Loading precedence (lowest to highest):

  1. Packaged snapshot (always loaded)
  2. Configured sources (optional, if specified)
  3. Runtime overrides (if provided to load/1)

Merging rules:

  • Maps: Deep merge (higher precedence wins per field)
  • Lists (except :aliases): Last wins (replace, don't merge)
  • :aliases: Union (merge and dedupe)
  • Scalars: Higher precedence wins

Filtering:

  • Deny always wins over allow
  • Patterns compiled once at load time

Data Structures

Provider Struct

%LLMDB.Provider{
  id: :openai,
  name: "OpenAI",
  base_url: "https://api.openai.com",
  env: ["OPENAI_API_KEY"],
  doc: "https://platform.openai.com/docs",
  extra: %{}  # Extension point
}

Model Struct

%LLMDB.Model{
  id: "gpt-4o-mini",
  provider: :openai,
  name: "GPT-4o mini",
  family: "gpt-4o",  # Derived from ID
  limits: %{context: 128000, output: 16384},
  cost: %{input: 0.15, output: 0.60},  # Per 1M tokens
  capabilities: %{
    chat: true,
    tools: %{enabled: true, streaming: true, strict: false, parallel: true},
    json: %{native: true, schema: true, strict: false},
    streaming: %{text: true, tool_calls: true}
  },
  modalities: %{input: [:text], output: [:text]},
  tags: ["fast", "efficient"],
  deprecated?: false,
  aliases: ["gpt-4-mini"],
  extra: %{}  # Extension point
}

Common Patterns

Get Model with Fallback

case LLMDB.model("openai:gpt-4o-mini") do
  {:ok, model} -> model
  {:error, _} -> get_fallback_model()
end

Select with Requirements

{:ok, {provider, id}} = LLMDB.select(
  require: [tools: true, streaming_text: true],
  prefer: [:openai, :anthropic]
)

{:ok, model} = LLMDB.get_model(provider, id)

Filter by Cost

cheap_models =
  LLMDB.list_models(:openai)
  |> Enum.filter(fn model -> model.cost.input < 1.0 end)

Check Capability

{:ok, model} = LLMDB.model("openai:gpt-4o-mini")

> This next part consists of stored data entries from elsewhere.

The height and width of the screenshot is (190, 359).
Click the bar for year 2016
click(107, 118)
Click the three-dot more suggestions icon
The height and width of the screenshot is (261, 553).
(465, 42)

if model.capabilities.tools.enabled do
  # Use tools
end

Anti-Patterns

❌ Don't Run Build Tasks in Production

# NEVER do this
def refresh_models do
  System.cmd("mix", ["llm_db.pull"])
  System.cmd("mix", ["llm_db.build"])
  LLMDB.reload()
end

Why: Build tasks are for development/CI only. Production uses the packaged snapshot.

❌ Don't Assume Auto-Updates

# WRONG - models don't auto-update
def get_latest_models do
  # This won't fetch new data
  LLMDB.providers()
end

Why: Updates are manual only. Use mix llm_db.pull + mix llm_db.build during development.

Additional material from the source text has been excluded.